El quillay podría prevenir enfermedades virales en cerdos

imageResize (1)Las diarreas en cerdos tienen un origen multifactorial, incluyendo factores infecciosos (bacterias, virus entéricos, micotoxinas) y no infecciosos (estrés, alimentación). Uno de los agentes infecciosos que ha sido identificado en la industria porcina a nivel mundial y en Chile es el rotavirus. Al tratarse de un virus, no existen tratamientos efectivos y de fácil implementación, y su control se basa en emplear fuertes medidas de bioseguridad.

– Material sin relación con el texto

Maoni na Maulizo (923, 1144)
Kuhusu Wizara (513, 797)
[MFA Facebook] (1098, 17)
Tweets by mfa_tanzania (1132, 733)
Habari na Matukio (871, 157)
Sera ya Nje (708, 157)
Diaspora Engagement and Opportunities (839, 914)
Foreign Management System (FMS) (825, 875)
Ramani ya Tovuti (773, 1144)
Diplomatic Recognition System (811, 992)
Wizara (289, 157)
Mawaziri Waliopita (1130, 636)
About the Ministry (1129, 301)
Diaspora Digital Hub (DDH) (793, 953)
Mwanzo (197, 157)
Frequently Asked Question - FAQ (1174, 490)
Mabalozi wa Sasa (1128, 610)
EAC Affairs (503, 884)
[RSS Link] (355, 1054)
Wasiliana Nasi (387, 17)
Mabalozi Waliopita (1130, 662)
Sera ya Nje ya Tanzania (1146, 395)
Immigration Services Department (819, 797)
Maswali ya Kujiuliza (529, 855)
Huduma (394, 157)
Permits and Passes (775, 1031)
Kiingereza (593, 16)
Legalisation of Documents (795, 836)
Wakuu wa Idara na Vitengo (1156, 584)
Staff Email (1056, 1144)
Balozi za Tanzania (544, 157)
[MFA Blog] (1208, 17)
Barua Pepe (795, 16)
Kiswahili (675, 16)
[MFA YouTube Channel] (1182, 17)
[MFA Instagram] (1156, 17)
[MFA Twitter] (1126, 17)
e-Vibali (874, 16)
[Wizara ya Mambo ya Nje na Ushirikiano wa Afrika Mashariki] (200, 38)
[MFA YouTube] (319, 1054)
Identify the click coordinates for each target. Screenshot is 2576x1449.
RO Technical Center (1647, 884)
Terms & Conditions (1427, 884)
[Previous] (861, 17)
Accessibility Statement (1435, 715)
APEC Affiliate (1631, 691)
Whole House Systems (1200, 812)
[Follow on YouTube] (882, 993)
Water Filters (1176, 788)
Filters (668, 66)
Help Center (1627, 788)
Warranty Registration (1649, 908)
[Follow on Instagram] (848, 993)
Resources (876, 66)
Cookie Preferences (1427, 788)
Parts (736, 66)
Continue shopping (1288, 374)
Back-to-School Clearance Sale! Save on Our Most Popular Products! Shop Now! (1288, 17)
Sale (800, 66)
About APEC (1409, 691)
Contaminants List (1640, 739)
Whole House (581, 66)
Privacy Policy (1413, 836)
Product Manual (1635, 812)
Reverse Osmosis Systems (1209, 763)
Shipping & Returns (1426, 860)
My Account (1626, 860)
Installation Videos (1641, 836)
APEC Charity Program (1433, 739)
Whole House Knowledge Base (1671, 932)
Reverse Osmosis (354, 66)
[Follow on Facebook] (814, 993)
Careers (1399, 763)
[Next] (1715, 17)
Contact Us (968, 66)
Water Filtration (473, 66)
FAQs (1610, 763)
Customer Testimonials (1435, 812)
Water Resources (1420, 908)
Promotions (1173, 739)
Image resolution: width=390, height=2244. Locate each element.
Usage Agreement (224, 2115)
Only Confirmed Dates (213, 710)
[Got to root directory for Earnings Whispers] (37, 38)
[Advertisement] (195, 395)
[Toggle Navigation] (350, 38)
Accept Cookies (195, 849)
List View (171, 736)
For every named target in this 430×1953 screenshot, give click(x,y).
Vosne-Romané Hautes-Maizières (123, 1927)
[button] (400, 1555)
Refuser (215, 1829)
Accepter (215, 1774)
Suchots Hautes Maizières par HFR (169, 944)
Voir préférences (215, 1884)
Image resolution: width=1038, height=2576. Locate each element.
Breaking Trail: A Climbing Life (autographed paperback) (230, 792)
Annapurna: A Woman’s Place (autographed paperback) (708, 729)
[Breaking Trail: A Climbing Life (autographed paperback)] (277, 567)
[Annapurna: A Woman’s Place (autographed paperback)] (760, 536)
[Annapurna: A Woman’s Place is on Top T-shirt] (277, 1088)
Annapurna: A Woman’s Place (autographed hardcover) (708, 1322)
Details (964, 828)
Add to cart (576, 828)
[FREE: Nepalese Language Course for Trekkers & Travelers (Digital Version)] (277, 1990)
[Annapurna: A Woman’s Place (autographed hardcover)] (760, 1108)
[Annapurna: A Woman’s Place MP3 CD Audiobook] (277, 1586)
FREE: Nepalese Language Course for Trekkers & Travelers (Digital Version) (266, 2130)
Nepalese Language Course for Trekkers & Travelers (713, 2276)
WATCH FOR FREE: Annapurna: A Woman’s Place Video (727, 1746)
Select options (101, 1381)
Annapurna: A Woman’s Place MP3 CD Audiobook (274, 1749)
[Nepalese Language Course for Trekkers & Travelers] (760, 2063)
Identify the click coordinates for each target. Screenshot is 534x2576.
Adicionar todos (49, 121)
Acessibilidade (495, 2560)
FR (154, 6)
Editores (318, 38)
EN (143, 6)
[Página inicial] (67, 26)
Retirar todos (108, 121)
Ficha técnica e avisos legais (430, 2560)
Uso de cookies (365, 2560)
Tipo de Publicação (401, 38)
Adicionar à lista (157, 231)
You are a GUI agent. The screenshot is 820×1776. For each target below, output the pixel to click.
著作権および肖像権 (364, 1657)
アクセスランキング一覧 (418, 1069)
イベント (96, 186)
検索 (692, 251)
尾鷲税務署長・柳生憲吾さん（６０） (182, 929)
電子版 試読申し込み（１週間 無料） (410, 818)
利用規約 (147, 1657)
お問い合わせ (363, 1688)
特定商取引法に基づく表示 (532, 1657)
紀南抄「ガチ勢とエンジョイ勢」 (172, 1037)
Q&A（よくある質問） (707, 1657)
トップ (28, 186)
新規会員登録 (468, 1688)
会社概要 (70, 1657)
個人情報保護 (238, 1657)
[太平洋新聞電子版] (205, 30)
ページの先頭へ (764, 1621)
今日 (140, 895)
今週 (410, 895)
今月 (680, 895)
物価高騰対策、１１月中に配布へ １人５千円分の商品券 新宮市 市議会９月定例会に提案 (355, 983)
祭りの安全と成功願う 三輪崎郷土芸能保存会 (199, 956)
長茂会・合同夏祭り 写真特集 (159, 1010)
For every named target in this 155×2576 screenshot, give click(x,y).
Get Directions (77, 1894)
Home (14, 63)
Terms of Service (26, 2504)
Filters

Sin embargo, un proyecto –cofinanciado por la Fundación para la Innovación Agraria (FIA) del Ministerio de Agricultura– está desarrollando actualmente un producto a base de saponinas del árbol chileno quillay. El producto añadido al agua de beber de los animales prevendría la aparición de diarreas causadas por este virus.

 

La iniciativa ejecutada y desarrollada por Desert King Chile S.A. consiste en obtener un producto en base a saponinas de quillay (SQ) para la prevención de infecciones por rotavirus en cerdos.

 

En Chile, existen pocas evidencias científicas que indiquen la magnitud de la incidencia de diarreas causadas por rotavirus. Un estudio en 1989 en la región Metropolitana evidenció una prevalencia de rotavirus porcino de 23% en cerdos que murieron por diarrea.

 

Investigaciones recientes realizadas en EE.UU. evidenciaron que la adición oral de SQ en ratones fue capaz de controlar infecciones virales de importancia humana como reovirus y rotavirus, colocando de manifiesto la posibilidad de que las SQ también pudiesen ser utilizadas para prevenir infecciones por rotavirus en cerdos.

 

La prevención de infecciones por rotavirus en cerdos utilizando SQ se basa en la hipótesis que éstas bloquean o dificultan la entrada de los virus a las células del epitelio intestinal.

 

Si bien aún los mecanismos de acción de SQ no están totalmente dilucidados, una de las hipótesis es que las saponinas cambian la fluidez de las membranas de células intestinales como también interactúan con el colesterol, modificando los puntos de adherencia del  virus a las células a nivel de receptores, indicó el coordinador del proyecto, Hernán Cortés.

 

“Este proyecto es altamente innovador ya que hoy no existen a nivel mundial soluciones de fácil implementación contra rotavirus en cerdos, y menos aún basadas en recursos naturales renovables”, agregó Cortés.

 

El potencial que tiene este producto es a nivel mundial, ya que la prevalencia del rotavirus en la industria porcina es un problema global subyacente, afectando a millones de animales, reduciendo su potencial de crecimiento y predisponiendo a infecciones secundarias más severas como por ejemplo colibacilosis, clostridios y agentes virales.

 

“El proyecto además de abarcar una problemática dentro de la industria porcina, proporciona otra arista productiva, como es, generar una nueva línea de producción de biomasa fresca de quillay, estableciendo plantaciones en zonas de secano, lo que generaría una demanda de empleo importante, sumado a que no existe ningún producto parecido en el mercado contra el rotavirus”, manifestó la ejecutiva de innovación de FIA y supervisora del proyecto, Natalia Díaz.

 

Nueva línea de producción

 

El producto se obtendrá de la biomasa de árboles de 5 a 6 años de edad, material que hasta ahora no es usado para la fabricación industrial de extractos de quillay.

 

El proyecto implica generar una nueva línea de producción para producir 50 ton producto/año. Es así que, si se considera una conversión de 140 ton de biomasa fresca/ton producto, entonces se deben procesar 7000 ton biomasa/año. Esta demanda excede la oferta actual de biomasa de quillay, por lo que debe obtenerse de plantaciones intensivas con rotaciones de 5 a 6 años.

 

Actualmente, ya existen plantaciones pilotos de 50 ha con 2500 plantas/ha en la zona de Santa Cruz con producciones de 45 ton biomasa húmeda/ha al año 6.

 

Inicialmente, se procederá a cuantificar la prevalencia de rotavirus en planteles  de empresas asociadas al proyecto. Posteriormente, se realizarán experimentos a pequeña escala en dos predios que hayan sido diagnosticados con rotavirus y, luego se realizarán experimentos a escala comercial en Chile y el extranjero.

 

Finalmente, si los mecanismos de prevención de infecciones con rotavirus porcino son exitosos, el proyecto podría abrir la posibilidad de aplicar los mismos conceptos metodológicos a otros virus de importancia económica en cerdos, como por ejemplo circovirus porcino (PCV2) y síndrome respiratorio y reproductivo porcino (PRRS), entre otros.